The local Utah chapters of the American Cancer Society, American Diabetes Association and American Heart Association announced this week they will work together to make the general public and physicians aware of the prevention and early detection of cancer, diabetes, heart disease and stroke.

It is the first time the three organizations have combined to provide unified recommendations for patients and screening advice for physicians.

"I'm glad we've finally reached the point where we can work together and I'm expecting to see a significant impact in the way we practice medicine," Alireza Falahati, an endocrinology and metabolism physician from St. Mark's Hospital, said during a press conference at St. Mark's.

"We are finally at a point where patients can get the same recommendations from their endocrinologists or oncologist in regard to their lifestyle and screening, so then we increase efficiency."

"Everyday Choices For a Healthier Life" is the name of the three-year public and professional education and advocacy campaign, to be focused around four preventive strategies: Eat right, be physically active, don't smoke and see a physician.
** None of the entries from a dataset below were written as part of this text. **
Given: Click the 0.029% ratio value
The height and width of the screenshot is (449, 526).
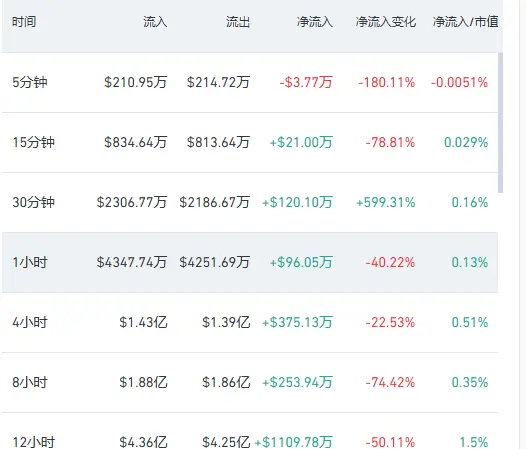Looking at the screenshot, I should [466, 143].
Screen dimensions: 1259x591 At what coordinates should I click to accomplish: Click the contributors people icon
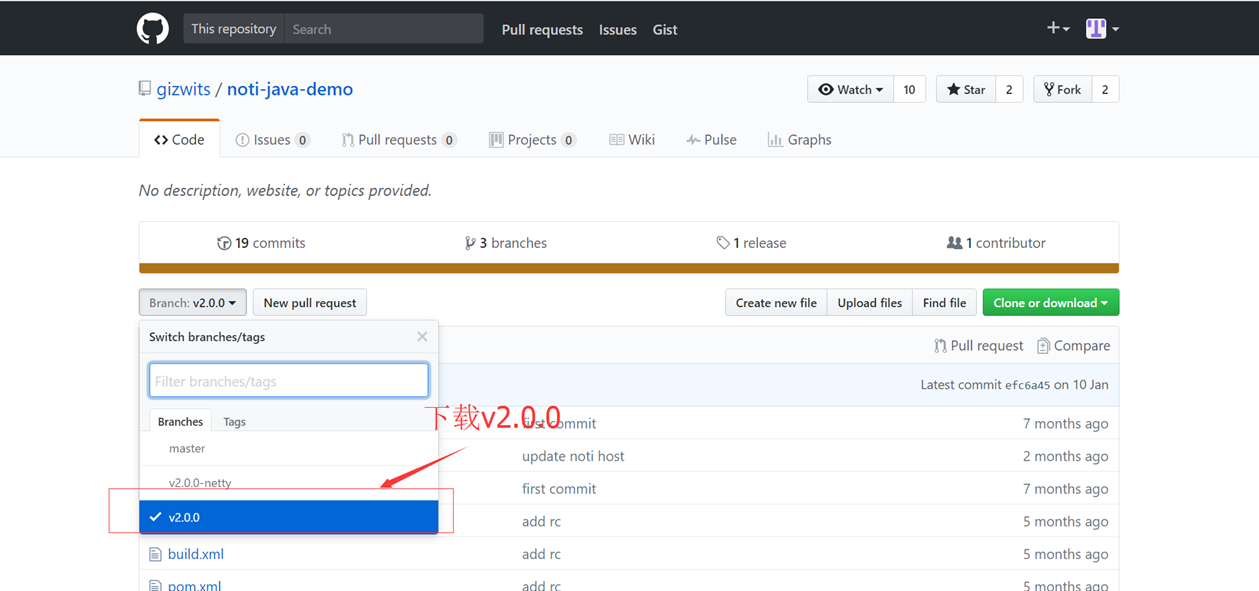click(x=954, y=243)
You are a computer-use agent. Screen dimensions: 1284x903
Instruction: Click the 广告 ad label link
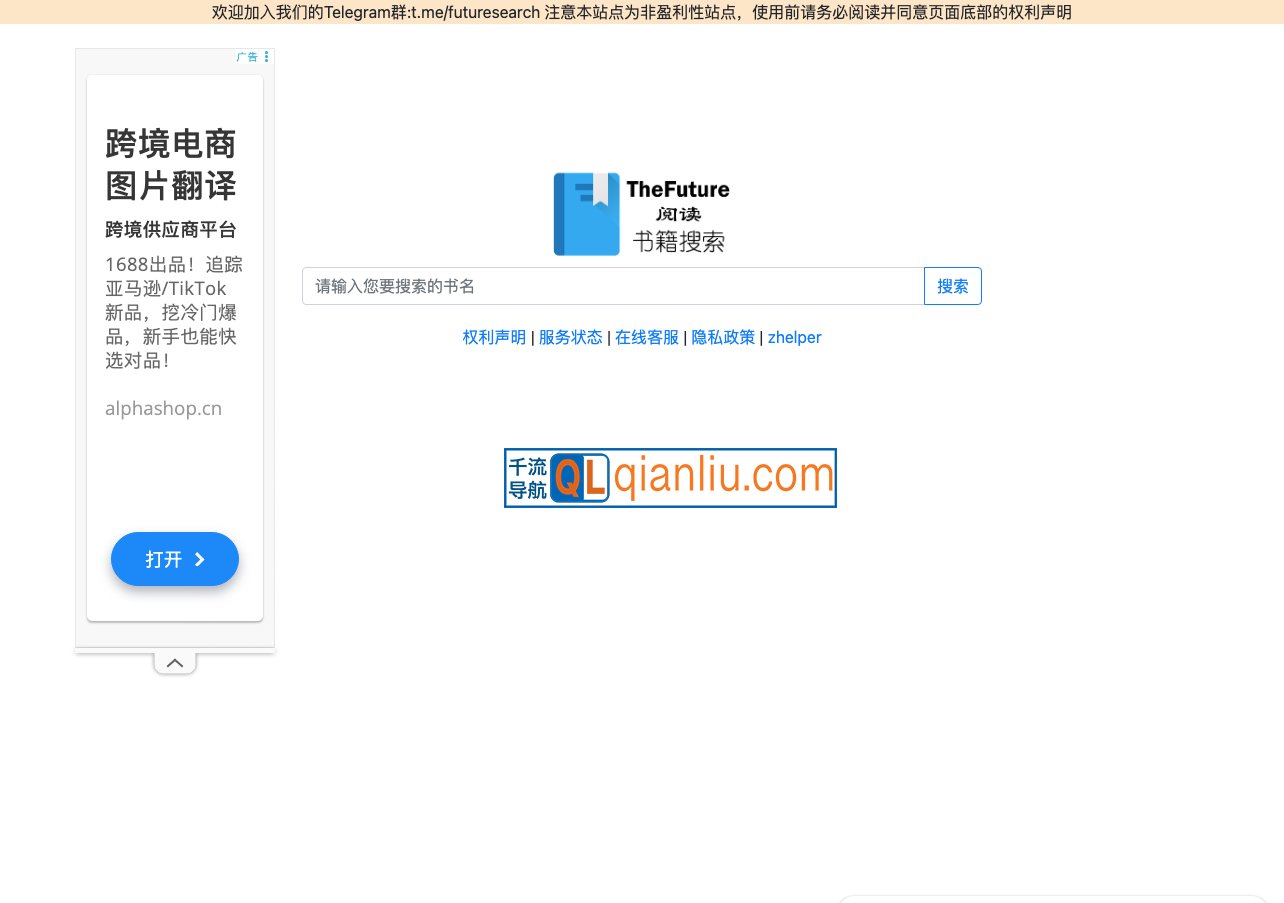[247, 57]
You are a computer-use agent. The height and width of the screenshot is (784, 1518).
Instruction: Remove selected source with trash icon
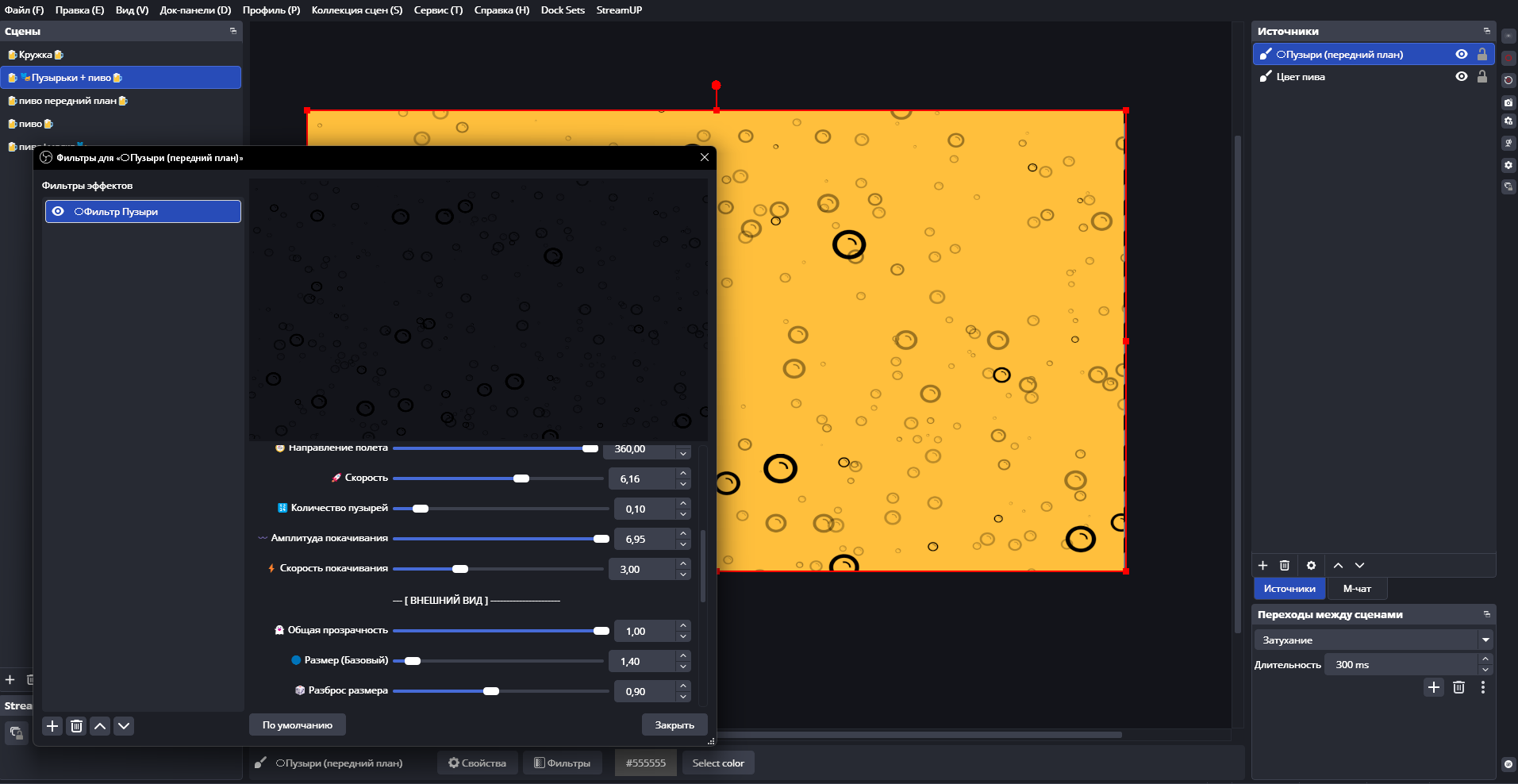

"Collectively, diabetes, cancer and heart conditions make up two of three deaths. Obesity, poor nutrition and tobacco use have a significant impact on these diseases. This collaboration will allow us to adopt an ambitious agenda and work together to fix things," said Rose Defa, executive director of the Utah American Cancer Society.

The public service effort will cost $3 million and will include a three-year advertising campaign to increase awareness on the effects of physical inactivity and poor nutrition, according to Karmeen Kulkarni, national president-elect of health care and education for the American Diabetes Association.

"The ads will focus on mainly women since they are most likely to be the primary care givers," said Debra Cox, executive director of the Utah American Hearth Association. "Prevention, prevention, prevention."

In addition to public awareness, the organizations plan to work with state leaders and policy makers to do things such as increase the funding of research for the prevention and early detection of diseases.

"We also plan to work with state and local school districts so that kids K through five will have physical education every day. This will significantly improve their health in their youth and improve their adult physical life," said Beverly May, Utah's board chairwoman-elect for the American Heart Association.